(Rows from a dataset)
>> begin
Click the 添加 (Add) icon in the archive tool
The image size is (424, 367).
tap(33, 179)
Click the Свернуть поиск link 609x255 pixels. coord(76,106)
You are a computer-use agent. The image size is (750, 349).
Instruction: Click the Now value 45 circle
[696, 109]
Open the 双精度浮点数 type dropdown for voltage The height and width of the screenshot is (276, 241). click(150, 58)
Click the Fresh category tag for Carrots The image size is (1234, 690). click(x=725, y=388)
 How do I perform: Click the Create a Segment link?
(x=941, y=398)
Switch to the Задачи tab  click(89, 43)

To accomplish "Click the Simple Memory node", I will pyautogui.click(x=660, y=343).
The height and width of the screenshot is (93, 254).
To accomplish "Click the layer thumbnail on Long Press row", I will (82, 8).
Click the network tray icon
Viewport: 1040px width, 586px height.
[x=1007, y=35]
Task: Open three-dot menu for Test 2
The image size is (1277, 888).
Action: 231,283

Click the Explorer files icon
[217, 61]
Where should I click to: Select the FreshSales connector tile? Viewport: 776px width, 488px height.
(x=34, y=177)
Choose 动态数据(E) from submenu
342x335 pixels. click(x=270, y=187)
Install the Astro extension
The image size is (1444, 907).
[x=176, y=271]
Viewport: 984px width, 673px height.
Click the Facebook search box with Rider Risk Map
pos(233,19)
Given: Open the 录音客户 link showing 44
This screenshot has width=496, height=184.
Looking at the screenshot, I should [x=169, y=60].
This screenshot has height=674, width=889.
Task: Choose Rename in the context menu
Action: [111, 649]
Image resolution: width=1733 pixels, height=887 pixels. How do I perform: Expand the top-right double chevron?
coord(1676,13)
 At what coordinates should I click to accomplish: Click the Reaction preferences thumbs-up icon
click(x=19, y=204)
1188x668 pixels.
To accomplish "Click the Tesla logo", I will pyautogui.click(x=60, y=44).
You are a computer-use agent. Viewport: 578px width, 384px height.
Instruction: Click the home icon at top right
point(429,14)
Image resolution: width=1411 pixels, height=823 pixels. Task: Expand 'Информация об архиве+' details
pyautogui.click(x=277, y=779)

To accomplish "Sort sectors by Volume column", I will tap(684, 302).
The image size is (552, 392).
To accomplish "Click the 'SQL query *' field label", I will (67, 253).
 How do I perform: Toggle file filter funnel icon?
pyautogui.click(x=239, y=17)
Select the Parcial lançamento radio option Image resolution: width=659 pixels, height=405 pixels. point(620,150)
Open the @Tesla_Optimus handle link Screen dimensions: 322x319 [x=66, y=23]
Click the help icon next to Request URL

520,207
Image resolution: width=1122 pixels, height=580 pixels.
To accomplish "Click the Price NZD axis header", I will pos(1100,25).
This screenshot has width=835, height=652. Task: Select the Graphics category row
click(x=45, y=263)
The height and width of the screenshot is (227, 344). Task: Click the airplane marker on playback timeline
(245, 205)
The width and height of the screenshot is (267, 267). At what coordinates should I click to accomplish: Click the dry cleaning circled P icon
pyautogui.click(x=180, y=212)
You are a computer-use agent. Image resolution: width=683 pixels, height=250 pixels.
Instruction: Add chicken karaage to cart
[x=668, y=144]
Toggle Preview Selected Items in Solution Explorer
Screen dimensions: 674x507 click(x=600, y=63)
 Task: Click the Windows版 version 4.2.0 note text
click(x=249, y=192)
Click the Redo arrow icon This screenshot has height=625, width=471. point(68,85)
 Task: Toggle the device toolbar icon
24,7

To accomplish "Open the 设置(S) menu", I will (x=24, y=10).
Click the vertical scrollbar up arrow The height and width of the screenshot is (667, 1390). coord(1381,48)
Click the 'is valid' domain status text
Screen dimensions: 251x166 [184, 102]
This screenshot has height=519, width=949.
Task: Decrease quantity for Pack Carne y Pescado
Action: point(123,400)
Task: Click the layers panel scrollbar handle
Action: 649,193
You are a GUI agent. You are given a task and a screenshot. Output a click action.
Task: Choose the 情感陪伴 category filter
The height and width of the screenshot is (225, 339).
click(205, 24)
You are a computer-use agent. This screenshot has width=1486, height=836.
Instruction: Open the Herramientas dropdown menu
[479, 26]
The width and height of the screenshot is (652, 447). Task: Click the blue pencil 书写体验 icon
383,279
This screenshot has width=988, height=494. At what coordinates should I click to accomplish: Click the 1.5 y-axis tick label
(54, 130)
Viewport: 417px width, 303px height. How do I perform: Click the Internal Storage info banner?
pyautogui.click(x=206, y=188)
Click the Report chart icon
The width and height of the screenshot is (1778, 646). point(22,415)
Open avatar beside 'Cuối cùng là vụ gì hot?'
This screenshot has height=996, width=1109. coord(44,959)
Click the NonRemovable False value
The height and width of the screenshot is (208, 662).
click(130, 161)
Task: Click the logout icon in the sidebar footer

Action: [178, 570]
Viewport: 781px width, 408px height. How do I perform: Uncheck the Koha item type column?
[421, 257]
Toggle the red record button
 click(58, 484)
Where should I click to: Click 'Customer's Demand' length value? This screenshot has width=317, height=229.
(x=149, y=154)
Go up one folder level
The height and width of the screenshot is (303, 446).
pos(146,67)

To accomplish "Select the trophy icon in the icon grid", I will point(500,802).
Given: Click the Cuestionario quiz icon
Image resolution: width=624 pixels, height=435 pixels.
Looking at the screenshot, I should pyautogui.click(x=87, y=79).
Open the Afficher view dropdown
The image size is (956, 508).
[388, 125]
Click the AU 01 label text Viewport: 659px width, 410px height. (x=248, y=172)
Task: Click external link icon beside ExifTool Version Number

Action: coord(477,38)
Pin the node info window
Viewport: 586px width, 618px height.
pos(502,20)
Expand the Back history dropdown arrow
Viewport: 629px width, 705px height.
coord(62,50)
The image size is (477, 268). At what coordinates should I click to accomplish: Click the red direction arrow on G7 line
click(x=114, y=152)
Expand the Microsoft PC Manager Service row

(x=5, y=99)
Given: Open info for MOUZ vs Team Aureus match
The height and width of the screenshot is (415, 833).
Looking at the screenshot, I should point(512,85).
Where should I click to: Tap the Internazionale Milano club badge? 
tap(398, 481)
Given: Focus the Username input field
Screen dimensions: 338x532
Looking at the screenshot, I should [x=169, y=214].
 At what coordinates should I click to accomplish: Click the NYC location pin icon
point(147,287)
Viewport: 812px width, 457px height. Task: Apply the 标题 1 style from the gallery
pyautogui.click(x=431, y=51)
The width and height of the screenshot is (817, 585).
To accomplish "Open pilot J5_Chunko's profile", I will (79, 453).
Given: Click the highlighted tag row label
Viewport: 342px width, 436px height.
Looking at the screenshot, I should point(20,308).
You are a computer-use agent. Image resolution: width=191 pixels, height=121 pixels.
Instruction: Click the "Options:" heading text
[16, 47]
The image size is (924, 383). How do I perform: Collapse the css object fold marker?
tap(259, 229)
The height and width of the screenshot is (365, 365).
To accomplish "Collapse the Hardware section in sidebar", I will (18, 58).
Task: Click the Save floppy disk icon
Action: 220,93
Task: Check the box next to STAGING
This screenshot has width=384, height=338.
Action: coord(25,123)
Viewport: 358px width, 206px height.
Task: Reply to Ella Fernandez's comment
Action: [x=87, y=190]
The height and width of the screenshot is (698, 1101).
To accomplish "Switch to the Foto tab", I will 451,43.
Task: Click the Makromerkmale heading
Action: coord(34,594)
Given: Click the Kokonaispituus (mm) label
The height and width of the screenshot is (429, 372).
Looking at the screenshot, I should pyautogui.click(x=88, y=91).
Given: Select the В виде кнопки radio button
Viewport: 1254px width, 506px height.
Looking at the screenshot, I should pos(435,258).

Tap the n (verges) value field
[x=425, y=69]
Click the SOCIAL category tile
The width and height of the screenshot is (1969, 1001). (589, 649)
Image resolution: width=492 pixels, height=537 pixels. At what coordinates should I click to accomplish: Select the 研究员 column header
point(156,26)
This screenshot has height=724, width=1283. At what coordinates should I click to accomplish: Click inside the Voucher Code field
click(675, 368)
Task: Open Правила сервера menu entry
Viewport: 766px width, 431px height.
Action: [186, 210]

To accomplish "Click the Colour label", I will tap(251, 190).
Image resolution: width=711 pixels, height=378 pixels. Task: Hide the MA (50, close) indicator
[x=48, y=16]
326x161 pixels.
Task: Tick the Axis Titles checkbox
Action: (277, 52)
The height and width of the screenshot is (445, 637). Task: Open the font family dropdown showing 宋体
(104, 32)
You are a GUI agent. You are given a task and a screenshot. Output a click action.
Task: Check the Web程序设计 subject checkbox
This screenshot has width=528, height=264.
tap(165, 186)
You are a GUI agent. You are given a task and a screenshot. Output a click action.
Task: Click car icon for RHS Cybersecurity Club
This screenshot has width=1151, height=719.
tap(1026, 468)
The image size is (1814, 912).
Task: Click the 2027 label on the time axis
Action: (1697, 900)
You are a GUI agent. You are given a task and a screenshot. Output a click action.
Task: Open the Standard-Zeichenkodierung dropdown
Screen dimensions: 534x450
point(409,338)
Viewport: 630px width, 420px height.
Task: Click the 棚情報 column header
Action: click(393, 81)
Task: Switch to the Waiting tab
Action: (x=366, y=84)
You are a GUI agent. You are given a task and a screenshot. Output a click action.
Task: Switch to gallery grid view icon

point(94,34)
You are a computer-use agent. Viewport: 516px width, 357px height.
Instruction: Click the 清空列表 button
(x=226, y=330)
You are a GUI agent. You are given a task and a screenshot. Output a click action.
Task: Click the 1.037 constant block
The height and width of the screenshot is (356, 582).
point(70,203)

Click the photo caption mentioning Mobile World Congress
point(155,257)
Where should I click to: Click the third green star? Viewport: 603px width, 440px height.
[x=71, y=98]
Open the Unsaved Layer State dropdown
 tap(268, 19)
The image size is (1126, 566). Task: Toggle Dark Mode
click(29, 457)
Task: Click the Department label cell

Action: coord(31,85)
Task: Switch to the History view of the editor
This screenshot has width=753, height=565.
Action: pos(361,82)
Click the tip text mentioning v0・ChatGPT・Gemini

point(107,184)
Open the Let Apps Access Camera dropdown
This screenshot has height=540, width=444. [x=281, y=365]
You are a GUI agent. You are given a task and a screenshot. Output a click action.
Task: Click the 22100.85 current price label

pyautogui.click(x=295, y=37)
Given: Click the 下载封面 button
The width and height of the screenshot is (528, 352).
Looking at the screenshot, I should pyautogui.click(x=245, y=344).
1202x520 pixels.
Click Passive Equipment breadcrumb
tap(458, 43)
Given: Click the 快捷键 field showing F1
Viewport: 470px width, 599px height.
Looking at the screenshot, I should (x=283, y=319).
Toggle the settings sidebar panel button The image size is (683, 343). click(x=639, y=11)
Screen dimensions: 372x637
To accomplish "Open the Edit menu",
>> end
• [Required work]:
Rewrite the records from the line containing "Where should I click to: Click the" through the line containing "tap(458, 43)", changing "Dark Mode" to "Light Mode" and keeping everything else the same.

• [Result of this exercise]:
Where should I click to: Click the third green star? Viewport: 603px width, 440px height.
[x=71, y=98]
Open the Unsaved Layer State dropdown
 tap(268, 19)
The image size is (1126, 566). Task: Toggle Light Mode
click(29, 457)
Task: Click the Department label cell

Action: coord(31,85)
Task: Switch to the History view of the editor
This screenshot has width=753, height=565.
Action: pos(361,82)
Click the tip text mentioning v0・ChatGPT・Gemini

point(107,184)
Open the Let Apps Access Camera dropdown
This screenshot has height=540, width=444. [x=281, y=365]
You are a GUI agent. You are given a task and a screenshot. Output a click action.
Task: Click the 22100.85 current price label

pyautogui.click(x=295, y=37)
Given: Click the 下载封面 button
The width and height of the screenshot is (528, 352).
Looking at the screenshot, I should pyautogui.click(x=245, y=344).
1202x520 pixels.
Click Passive Equipment breadcrumb
tap(458, 43)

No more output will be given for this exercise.